• Task prompt
Lines that include the string "will" are the ones to copy from the entries below.
--*--
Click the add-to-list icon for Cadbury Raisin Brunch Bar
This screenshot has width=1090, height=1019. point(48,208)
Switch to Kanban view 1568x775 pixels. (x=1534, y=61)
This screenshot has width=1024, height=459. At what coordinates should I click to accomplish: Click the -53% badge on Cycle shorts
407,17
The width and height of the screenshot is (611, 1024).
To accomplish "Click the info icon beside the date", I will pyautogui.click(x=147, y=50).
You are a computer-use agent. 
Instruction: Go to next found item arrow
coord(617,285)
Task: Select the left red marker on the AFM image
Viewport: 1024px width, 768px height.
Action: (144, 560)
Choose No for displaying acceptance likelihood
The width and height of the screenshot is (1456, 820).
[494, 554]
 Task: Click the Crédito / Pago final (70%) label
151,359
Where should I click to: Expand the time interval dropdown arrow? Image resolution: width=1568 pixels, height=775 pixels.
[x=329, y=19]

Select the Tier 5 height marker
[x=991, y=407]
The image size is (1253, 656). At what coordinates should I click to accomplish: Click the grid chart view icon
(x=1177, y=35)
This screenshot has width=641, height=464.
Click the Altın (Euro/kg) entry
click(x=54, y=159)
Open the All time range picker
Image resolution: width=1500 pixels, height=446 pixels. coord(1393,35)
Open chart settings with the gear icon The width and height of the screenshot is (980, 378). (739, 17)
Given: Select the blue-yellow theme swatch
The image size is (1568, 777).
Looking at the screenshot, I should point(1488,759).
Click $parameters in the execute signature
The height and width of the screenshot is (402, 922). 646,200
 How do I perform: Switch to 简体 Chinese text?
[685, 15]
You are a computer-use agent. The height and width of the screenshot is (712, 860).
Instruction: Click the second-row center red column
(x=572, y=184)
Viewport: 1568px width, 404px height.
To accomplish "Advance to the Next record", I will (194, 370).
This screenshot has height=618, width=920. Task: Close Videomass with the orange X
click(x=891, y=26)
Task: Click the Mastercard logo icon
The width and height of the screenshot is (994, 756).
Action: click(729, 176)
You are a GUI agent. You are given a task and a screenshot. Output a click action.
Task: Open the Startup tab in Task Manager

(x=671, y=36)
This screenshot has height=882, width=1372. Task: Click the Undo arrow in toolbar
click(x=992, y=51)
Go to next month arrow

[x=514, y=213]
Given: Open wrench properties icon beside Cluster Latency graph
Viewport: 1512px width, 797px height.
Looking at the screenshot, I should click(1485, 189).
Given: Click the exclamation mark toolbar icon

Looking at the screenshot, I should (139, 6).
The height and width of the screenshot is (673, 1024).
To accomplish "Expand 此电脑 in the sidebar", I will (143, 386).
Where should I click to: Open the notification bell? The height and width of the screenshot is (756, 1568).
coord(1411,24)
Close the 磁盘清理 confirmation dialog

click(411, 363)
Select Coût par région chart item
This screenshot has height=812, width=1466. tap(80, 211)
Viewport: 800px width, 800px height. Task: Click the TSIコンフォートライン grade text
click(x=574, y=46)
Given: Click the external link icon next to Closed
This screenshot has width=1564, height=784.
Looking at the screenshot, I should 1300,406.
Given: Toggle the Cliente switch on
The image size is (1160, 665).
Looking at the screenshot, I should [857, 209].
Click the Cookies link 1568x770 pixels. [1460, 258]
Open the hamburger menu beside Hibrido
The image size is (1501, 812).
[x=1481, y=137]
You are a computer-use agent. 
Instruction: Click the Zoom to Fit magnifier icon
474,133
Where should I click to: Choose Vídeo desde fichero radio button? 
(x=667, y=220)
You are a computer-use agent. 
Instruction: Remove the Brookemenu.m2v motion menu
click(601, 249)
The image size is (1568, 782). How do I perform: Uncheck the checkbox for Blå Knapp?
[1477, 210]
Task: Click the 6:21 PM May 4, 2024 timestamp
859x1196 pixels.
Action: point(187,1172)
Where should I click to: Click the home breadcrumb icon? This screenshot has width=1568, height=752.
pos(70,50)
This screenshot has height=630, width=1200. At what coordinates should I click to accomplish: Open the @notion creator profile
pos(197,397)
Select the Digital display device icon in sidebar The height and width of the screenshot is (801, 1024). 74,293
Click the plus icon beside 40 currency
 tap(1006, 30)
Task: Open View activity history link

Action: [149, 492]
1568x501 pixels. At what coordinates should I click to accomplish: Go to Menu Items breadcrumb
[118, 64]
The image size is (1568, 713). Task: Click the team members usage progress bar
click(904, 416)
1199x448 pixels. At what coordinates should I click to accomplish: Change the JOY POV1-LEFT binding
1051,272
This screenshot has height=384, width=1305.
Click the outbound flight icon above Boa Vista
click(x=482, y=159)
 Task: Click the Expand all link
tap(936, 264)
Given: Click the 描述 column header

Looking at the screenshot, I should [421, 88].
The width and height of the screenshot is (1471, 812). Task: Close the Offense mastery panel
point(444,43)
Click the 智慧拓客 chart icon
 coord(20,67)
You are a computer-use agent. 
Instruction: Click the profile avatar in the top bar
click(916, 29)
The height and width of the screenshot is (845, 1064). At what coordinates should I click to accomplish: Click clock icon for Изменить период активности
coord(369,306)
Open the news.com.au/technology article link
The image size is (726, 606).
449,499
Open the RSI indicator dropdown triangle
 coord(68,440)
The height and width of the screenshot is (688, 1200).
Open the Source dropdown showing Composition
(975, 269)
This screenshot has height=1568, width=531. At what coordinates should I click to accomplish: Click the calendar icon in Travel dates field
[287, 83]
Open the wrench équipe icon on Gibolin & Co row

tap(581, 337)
--*--
• Output of the task
To accomplish "Click the info icon beside the date", I will pyautogui.click(x=147, y=50).
To accomplish "Advance to the Next record", I will (194, 370).
To accomplish "Expand 此电脑 in the sidebar", I will (143, 386).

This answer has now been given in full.